Aku merasa sangat beruntung memiliki suami seperti Mas Raden. Dia sangat bertanggung jawab dan menyelesaikan masalah dengan tenang, tanpa menyakiti hati ibunya. Aku bangga menjadi istrinya, karena dia telah menunjukkan bahwa dia mampu menjadi pemimpin keluarga yang baik dan bijaksana. Aku merasa yakin bahwa aku telah membuat pilihan yang tepat dalam memilihnya sebagai pasangan hidup. Bersama Mas Raden, aku merasa aman, dicintai, dan dihargai.
Setelah 3 minggu di kota, akhirnya aku melahirkan anak pertama kami di Klinik Sayang Ibu dan Anak, yang dirawat oleh Bidan Sofi yang sangat baik dan profesional. Aku merasa lega dan bahagia ketika mendengar suara tangisan anak kami yang pertama kali. Mas Raden sangat setia mendampingi aku selama proses persalinan dan sangat gembira menyambut kelahiran anak kami. Kami sangat bersyukur dan bahagia memiliki anak yang sehat dan lucu.
"Selamat bapak ibu, anaknya perempuan, sehat dan cantik," kata Bidan Sofi dengan senyum hangat.
"Alhamdulillah, terimakasih ya Allah. Terimakasih, Bu Sofi," jawab Mas Raden dengan penuh rasa syukur.

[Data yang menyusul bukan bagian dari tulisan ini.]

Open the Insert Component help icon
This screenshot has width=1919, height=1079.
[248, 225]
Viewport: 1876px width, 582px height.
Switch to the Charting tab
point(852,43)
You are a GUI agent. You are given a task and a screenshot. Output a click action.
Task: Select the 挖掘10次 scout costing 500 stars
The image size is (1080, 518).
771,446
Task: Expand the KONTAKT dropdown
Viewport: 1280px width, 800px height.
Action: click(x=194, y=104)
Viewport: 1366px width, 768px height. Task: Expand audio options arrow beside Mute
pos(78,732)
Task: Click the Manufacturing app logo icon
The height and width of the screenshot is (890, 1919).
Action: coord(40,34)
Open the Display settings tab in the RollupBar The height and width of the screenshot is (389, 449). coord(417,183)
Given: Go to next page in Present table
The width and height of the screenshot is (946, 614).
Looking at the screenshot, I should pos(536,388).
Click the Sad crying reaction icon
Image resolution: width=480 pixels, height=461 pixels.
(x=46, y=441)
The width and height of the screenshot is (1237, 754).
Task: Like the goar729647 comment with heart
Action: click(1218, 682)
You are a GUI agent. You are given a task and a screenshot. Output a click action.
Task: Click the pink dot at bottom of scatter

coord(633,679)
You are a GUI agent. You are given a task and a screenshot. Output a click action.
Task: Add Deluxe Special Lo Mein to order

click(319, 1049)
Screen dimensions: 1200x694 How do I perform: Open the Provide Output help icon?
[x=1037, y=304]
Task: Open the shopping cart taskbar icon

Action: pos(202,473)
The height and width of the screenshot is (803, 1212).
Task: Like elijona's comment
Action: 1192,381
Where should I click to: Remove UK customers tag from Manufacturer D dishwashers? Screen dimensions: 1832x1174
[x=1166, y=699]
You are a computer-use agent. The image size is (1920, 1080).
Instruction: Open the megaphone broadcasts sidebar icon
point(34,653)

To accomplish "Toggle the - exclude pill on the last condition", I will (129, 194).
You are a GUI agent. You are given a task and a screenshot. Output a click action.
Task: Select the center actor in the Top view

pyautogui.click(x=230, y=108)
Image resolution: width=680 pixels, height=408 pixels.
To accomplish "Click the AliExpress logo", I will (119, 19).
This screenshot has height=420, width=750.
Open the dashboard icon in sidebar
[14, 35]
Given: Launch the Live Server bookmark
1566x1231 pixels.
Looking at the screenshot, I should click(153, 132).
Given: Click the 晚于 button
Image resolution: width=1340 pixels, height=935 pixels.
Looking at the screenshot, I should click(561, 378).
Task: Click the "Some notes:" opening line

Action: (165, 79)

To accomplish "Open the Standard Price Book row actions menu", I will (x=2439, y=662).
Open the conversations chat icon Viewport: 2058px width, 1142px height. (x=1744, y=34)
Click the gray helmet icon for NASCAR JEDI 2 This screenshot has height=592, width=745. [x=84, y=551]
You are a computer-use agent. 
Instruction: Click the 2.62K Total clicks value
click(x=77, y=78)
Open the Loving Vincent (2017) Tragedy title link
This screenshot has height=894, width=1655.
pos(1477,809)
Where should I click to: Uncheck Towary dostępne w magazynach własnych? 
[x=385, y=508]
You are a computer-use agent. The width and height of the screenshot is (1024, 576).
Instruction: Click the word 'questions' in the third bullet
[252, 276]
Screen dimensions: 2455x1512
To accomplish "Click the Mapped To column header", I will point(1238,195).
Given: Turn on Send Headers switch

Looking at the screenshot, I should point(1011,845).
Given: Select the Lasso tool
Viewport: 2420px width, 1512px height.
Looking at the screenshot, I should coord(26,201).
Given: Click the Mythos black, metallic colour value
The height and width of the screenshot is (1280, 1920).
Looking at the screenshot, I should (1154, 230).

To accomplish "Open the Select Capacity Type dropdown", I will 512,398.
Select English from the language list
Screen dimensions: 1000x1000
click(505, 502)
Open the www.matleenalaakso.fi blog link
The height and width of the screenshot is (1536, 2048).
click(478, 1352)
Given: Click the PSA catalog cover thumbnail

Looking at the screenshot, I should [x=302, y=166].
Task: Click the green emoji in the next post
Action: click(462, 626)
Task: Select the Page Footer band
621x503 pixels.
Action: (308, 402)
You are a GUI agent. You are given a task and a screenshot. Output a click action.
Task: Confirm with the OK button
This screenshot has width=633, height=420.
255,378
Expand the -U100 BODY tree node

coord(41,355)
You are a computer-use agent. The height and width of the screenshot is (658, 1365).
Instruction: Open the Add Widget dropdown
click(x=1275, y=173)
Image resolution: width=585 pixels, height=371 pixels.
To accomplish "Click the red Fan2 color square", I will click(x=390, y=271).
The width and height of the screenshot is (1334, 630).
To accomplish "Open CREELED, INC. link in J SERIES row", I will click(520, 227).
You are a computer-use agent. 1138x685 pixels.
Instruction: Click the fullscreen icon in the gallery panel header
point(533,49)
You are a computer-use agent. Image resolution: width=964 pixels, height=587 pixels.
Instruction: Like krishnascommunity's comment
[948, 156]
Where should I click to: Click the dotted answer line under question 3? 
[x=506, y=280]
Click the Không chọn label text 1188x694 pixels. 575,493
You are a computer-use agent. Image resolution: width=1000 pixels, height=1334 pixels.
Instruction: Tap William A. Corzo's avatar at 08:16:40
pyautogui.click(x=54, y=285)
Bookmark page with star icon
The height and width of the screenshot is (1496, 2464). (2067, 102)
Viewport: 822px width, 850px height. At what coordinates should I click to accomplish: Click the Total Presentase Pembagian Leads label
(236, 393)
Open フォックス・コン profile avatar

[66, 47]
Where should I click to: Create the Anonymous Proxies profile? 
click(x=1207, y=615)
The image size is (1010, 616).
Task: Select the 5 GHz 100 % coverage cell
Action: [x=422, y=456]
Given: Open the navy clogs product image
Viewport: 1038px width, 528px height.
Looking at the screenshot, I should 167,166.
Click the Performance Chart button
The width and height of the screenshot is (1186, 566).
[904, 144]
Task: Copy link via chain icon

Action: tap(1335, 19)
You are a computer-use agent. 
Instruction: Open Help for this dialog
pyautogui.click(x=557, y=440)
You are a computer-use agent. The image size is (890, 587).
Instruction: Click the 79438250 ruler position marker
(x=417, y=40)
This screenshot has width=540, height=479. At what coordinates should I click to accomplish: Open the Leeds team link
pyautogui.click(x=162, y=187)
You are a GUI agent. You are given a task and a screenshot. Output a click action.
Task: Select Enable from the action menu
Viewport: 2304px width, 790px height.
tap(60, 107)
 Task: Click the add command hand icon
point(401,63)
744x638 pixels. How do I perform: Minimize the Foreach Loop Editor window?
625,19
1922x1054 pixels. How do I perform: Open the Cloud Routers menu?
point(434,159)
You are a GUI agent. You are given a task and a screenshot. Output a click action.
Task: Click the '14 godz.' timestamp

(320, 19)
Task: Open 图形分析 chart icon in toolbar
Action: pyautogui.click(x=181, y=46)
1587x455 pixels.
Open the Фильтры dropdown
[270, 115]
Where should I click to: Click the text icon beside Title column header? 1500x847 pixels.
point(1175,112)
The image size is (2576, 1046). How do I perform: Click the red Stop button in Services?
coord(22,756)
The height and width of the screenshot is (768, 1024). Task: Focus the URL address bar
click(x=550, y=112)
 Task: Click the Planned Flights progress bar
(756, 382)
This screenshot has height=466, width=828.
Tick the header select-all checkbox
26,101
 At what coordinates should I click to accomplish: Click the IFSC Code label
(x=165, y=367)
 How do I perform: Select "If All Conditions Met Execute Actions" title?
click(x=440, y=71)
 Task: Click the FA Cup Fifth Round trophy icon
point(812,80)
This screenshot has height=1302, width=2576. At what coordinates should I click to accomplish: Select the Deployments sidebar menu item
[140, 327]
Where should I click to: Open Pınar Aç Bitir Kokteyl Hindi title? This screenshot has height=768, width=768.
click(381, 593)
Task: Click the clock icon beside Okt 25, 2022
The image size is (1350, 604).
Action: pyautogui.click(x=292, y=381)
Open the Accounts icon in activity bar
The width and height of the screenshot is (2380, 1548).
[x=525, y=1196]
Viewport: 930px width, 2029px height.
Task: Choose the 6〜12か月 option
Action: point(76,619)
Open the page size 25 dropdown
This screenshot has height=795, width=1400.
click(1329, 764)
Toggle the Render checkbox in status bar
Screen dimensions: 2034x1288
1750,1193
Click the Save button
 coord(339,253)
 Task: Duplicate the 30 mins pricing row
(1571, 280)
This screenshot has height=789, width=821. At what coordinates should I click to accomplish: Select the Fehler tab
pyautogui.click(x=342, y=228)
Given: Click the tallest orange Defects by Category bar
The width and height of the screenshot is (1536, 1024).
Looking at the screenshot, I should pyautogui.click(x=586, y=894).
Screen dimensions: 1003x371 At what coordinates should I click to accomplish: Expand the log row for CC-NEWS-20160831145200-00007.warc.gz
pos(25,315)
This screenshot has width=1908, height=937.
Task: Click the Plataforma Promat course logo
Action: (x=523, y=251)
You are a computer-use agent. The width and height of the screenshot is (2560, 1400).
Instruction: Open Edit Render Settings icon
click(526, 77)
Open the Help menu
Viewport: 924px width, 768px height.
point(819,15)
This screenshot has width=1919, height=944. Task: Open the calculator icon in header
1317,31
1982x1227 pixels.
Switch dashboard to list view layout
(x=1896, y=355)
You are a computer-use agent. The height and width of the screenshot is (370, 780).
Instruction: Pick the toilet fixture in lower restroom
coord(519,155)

"Sama-sama, Pak Raden. Tolong dijaga dengan baik pola makan dan tidur Bu Rani, karena itu mempengaruhi kelancaran ASI-nya. Jangan sampai stres atau baby blues, ya," pesan Bidan Sofi dengan penuh perhatian.
Aku merasa lega dan bahagia mendengar kata-kata Bidan Sofi. Mas Raden memegang tanganku erat dan tersenyum, menunjukkan rasa syukur dan cintanya. Kami berdua sangat bersemangat untuk merawat anak kami yang baru lahir.